3.3.3 Risk Evaluation Full Power Internal Events The ARPI system is not modeled in the Salem PRA because its failure does not result in or cause a core damage or large, early release accident sequence. Removing the ARPI system from service does not render a core damage mitigation function or a large, early release mitigation function unavailable. Additionally, the degradation of ARPI does not affect the ability of an operator to perform a mitigation action in the event of a PRA-modeled transient.

However, since the unavailability of the ARPI transformer will result in a loss of a backup reactor trip verification method (i.e., rod bottom lights lit), a sensitivity analysis was performed. This sensitivity analysis assumes that loss of ARPI increases the probability of the operators failing to manually trip the reactor in an Anticipated Transient Without Scram (ATWS) scenario, which is a conservative assumption since operations do not rely on ARPI for ATWS determination. To capture this effect, the failure rate of human error probability (HEP) MCB-XHE was adjusted to its 95th percentile value.
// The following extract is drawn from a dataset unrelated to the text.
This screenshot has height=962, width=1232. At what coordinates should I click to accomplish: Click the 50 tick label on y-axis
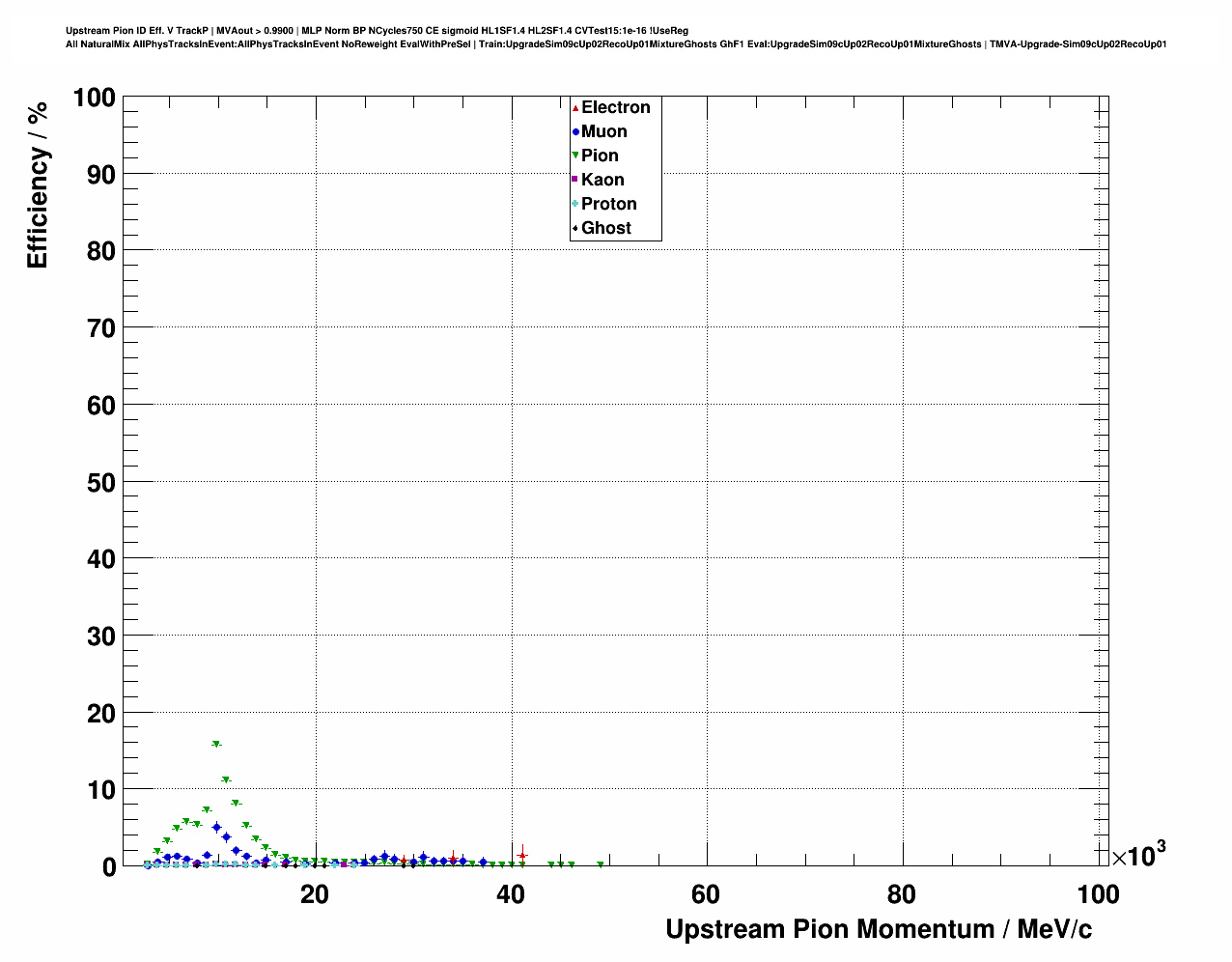[100, 482]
Also, it was decided to conservatively assess any associated human failure event (HFE) combinations involving MCB-XHE with other associated reactivity control HFEs as having complete dependence, and any long-term HFEs not associated with reactivity control were assessed with their nominal dependence. This effectively assumed complete dependence between MCB-XHE and the following HFEs: BUS-XHE, MG-XHE, and MRI-XHE.

Additionally, the frequency of the initiating event for a transient with Power Conversion System (PCS) unavailable was increased to account for the possibility that compensatory actions increase the likelihood of a plant trip. Operators rely upon movement of the control rods in the event of certain secondary plant transients (e.g., feedwater pump runback). If such a condition occurs while ARPI is unavailable, the operators may trip the plant rather than control the plant using manual rod insertion. To capture this effect, the frequency of the initiating event for a transient with PCS unavailable (%TP) was increased by one occurrence per year.

These adjustments, as shown in Table 1 below, represent the plant-specific configuration for loss of ARPI and are considered conservative, bounding values that represent the upper bound of the risk impact of this configuration.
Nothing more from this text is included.